NLI is a subtask of NLP where the model determines the relationship between two sentences: a premise and a hypothesis. The possible relationships are:

Entailment: The hypothesis logically follows from the premise.
Contradiction: The hypothesis contradicts the premise.
Neutral: The relationship is neither entailment nor contradiction.

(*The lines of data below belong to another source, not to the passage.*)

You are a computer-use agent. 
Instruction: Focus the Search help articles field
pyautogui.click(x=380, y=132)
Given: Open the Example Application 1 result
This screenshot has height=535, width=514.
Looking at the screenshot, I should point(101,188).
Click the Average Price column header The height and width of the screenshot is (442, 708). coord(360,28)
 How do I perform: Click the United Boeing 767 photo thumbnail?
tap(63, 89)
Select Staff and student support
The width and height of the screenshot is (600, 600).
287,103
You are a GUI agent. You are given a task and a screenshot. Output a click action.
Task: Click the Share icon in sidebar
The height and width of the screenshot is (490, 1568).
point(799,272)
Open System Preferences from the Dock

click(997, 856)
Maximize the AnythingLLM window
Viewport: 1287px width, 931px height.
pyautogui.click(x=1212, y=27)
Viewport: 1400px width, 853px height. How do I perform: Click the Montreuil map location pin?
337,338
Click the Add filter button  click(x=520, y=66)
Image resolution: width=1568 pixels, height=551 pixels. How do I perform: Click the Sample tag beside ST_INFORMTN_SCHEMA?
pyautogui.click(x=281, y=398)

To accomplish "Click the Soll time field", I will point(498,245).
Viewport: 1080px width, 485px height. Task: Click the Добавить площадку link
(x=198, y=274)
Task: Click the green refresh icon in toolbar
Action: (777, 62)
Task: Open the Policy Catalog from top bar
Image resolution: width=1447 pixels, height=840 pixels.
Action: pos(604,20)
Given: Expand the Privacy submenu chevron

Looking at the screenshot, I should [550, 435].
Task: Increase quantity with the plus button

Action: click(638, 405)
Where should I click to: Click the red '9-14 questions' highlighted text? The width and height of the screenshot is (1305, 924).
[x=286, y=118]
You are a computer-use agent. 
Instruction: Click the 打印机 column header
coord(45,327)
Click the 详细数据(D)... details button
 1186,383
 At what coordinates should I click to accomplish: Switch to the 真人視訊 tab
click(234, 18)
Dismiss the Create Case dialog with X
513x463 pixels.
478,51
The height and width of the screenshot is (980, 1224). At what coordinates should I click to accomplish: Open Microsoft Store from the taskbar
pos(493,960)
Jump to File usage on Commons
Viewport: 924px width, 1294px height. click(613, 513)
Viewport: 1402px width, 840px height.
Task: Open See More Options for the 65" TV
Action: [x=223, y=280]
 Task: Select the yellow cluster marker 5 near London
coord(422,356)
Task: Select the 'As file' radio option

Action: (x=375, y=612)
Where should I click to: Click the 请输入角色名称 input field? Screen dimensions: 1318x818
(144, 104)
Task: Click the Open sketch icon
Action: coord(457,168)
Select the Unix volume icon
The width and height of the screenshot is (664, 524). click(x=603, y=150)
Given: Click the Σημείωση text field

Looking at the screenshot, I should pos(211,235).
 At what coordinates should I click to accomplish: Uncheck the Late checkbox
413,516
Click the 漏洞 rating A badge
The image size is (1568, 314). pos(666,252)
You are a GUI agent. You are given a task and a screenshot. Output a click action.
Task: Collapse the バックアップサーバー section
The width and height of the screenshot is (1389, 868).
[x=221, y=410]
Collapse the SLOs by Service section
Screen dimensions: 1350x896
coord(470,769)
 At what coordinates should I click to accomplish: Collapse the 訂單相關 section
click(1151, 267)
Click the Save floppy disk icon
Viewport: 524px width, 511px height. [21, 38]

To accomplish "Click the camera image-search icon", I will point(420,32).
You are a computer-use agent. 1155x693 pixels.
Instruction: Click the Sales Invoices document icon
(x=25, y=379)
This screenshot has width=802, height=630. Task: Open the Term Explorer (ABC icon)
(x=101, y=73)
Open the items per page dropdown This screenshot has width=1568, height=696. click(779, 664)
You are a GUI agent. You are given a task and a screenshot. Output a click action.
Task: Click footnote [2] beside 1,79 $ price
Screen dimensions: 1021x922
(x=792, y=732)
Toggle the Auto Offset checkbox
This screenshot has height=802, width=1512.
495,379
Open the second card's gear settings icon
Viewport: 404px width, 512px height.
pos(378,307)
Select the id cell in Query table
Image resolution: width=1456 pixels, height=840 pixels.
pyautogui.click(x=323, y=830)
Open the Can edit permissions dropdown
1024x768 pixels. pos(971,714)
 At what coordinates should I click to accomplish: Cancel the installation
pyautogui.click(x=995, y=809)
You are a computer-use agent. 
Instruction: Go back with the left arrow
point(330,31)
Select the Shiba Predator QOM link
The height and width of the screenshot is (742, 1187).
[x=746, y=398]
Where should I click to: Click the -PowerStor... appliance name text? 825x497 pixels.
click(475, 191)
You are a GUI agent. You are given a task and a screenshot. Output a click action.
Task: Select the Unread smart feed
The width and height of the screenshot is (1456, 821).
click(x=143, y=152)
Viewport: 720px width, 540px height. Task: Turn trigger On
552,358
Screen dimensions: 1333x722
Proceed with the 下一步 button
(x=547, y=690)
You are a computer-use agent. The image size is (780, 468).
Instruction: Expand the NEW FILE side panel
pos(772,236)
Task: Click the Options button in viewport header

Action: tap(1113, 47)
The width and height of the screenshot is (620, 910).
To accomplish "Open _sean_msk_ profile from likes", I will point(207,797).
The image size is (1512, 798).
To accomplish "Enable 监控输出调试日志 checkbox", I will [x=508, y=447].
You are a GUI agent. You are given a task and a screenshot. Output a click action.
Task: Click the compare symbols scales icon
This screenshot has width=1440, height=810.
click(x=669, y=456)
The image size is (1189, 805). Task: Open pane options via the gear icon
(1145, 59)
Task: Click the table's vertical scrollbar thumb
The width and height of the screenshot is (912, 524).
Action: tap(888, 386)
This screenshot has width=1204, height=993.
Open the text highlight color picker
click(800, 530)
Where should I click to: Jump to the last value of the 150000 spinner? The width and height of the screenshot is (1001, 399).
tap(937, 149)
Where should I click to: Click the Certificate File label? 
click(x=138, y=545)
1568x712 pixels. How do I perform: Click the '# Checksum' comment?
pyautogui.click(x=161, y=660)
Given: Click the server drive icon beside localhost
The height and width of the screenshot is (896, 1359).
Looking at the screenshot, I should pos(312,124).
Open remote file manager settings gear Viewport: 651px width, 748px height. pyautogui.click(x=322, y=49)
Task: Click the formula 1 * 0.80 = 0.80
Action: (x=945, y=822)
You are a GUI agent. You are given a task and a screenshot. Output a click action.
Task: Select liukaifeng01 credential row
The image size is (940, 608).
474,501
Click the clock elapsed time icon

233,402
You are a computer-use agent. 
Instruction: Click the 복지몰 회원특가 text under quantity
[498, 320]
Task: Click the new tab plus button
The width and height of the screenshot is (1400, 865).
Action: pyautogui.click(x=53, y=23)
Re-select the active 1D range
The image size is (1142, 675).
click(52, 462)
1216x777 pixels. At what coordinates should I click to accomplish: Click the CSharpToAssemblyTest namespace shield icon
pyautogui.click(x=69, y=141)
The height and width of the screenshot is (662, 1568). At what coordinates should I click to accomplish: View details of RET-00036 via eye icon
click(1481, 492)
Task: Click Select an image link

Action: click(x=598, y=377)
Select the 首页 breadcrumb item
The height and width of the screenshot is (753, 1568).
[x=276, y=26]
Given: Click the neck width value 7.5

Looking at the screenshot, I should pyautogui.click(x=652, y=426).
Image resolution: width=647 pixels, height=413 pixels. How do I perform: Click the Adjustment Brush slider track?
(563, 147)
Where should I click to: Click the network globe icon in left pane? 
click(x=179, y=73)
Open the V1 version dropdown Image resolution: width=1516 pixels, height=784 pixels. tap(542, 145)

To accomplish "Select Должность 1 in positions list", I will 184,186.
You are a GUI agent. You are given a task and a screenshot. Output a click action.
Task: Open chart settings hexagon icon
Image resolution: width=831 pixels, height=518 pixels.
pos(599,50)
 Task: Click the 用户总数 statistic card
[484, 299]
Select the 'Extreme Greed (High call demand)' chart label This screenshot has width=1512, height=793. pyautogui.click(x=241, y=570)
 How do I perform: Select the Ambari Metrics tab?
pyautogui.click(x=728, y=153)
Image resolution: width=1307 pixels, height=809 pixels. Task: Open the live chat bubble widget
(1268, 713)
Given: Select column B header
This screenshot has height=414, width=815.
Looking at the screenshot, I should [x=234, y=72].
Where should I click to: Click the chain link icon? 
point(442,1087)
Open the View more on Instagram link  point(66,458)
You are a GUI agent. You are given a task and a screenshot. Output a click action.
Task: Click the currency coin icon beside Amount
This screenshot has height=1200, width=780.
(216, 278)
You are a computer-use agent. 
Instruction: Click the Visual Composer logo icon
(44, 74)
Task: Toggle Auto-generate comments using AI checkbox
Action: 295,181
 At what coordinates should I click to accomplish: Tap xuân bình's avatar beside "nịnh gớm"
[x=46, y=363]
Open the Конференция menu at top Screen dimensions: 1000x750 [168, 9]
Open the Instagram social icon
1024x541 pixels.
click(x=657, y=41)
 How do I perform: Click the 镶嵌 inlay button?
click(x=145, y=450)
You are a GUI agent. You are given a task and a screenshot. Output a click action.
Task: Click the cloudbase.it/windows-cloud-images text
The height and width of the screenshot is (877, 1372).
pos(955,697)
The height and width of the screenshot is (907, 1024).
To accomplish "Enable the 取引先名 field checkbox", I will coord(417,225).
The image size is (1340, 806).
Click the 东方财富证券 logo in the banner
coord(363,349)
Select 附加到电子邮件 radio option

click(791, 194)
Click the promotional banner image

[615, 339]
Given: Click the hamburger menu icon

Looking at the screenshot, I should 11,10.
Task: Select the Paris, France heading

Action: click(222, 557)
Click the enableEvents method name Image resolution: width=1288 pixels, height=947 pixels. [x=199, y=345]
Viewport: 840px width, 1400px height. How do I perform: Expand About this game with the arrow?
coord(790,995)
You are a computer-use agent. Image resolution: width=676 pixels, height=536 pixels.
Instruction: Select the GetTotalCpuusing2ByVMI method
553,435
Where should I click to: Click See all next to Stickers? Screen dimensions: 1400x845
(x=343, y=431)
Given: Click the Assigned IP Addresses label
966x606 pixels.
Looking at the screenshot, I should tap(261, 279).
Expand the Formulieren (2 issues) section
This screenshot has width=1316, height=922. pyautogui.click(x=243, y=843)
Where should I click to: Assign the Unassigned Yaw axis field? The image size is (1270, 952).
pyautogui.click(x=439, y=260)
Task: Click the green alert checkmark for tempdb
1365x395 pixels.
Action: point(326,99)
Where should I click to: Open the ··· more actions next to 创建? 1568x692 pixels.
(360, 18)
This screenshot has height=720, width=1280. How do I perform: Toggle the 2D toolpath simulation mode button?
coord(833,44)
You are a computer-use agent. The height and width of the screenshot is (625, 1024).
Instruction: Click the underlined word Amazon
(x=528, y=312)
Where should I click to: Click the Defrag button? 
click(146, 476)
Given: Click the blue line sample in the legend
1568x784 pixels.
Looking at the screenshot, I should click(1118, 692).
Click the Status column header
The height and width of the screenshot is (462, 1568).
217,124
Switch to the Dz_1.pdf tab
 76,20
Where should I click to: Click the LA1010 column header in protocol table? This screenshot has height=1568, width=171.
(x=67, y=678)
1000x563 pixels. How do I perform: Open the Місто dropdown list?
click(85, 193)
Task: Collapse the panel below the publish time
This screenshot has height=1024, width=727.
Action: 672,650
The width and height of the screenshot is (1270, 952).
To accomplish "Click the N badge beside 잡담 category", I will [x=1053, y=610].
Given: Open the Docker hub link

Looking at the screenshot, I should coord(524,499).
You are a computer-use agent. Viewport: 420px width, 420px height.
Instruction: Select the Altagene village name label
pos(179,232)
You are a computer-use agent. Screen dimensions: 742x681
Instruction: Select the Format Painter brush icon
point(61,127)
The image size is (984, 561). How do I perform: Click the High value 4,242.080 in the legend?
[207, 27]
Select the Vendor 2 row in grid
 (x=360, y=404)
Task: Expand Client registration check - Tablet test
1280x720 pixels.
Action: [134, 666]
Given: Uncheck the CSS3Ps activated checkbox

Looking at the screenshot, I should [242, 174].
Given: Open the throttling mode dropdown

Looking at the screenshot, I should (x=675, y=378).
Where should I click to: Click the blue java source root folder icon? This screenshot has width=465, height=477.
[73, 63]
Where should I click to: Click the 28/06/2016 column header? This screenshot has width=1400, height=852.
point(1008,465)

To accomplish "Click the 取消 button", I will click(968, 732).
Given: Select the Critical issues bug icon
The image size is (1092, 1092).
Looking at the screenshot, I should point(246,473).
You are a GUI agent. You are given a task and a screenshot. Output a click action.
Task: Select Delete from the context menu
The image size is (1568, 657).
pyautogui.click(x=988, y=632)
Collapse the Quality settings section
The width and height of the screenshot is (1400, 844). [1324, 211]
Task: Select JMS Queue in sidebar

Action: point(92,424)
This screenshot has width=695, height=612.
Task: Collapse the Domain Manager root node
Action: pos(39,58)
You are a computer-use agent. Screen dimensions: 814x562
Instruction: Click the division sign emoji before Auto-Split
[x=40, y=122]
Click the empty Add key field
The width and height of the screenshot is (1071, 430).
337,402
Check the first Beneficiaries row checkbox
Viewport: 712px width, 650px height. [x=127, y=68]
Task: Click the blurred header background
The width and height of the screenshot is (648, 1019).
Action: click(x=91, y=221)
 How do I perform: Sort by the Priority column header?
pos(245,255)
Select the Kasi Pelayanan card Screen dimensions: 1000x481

Fine-Tuning SBERT for NLI:

Siamese Network Setup: Use two identical BERT encoders to generate embeddings for both the premise and hypothesis.
Embedding Generation: Apply pooling to obtain sentence vectors u and v.
Concatenation: Combine embeddings using methods like concatenation of (u, v, |u - v|).
Feedforward Neural Network: Pass the concatenated vector through a neural network to produce logits.
Softmax Layer: Convert logits into probability distributions over the classes (entailment, contradiction, neutral).
Loss Function: Apply cross-entropy loss comparing predicted probabilities with true labels.
Backpropagation: Update model weights to minimize the loss.

Sentence Similarity and Metric Learning

Sentence Similarity tasks involve determining how similar two sentences are in meaning. SBERT enhances these tasks by providing robust sentence embeddings that can be compared using metrics like cosine similarity.

Metric Learning in SBERT focuses on learning an embedding space where semantic similarity is reflected in the geometric distance between vectors.

Loss Functions:

Contrastive Loss: Pulls similar sentence embeddings closer while pushing dissimilar ones apart.
Triplet Loss: Uses triplets of anchor, positive, and negative sentences to ensure the anchor is closer to the positive than to the negative.

7. Case Study: Quora Similar Questions

Objective: Identify if two questions on Quora are semantically similar.

Challenges with BERT:

Word-Level Embeddings: BERT provides word vectors, which require aggregation (e.g., mean pooling) to form sentence embeddings.
Poor Quality Embeddings: Simple pooling methods yield suboptimal sentence vectors, sometimes outperforming more complex models like GloVe.

Solution with SBERT:

Sentence Embedding: Use SBERT to generate high-quality sentence embeddings.
Training SBERT: Fine-tune SBERT on relevant tasks (e.g., NLI, sentence similarity) to enhance embedding quality.
Inference:
- Embed All Questions: Generate embeddings for all existing questions in the Quora database.
- New Question Embedding: Embed the new question.
- Similarity Computation: Calculate cosine similarity between the new question's embedding and existing embeddings.
- Retrieve Similar Questions: Identify and present the most similar questions using similarity scores or k-Nearest Neighbors (k-NN) algorithms.

Further Reading: sbert.net/examples/training/quora_duplicate..

References

Sentence Transformers - EXPLAINED! by CodeEmporium
Watch the video on YouTube
Fine-Tune Embedding Models for Semantic Search
Learn more from Marqo's course
Training and Finetuning Embedding Models with Sentence Transformers v3
Read on Hugging Face's blog
Sentence-Transformers Documentation
Official training overview and guidelines

Conclusion

That concludes the article on Sentence-Transformers. I've included as much detail as possible to give you a comprehensive understanding of how to use these models for sentence embeddings. If you notice any inaccuracies or have suggestions for improvement, feel free to share them! Your feedback will not only help me refine my knowledge but will also benefit future readers.

While I haven’t included code implementations in this article, I strongly encourage you to check out the Hugging Face guide on Sentence Transformers for a more hands-on experience with the library. Additionally, the course Fine-Tune Embedding Models for Semantic Search on Marqo is an excellent resource for diving deeper into the subject.

Thank you for reading, and happy experimenting with Sentence-Transformers!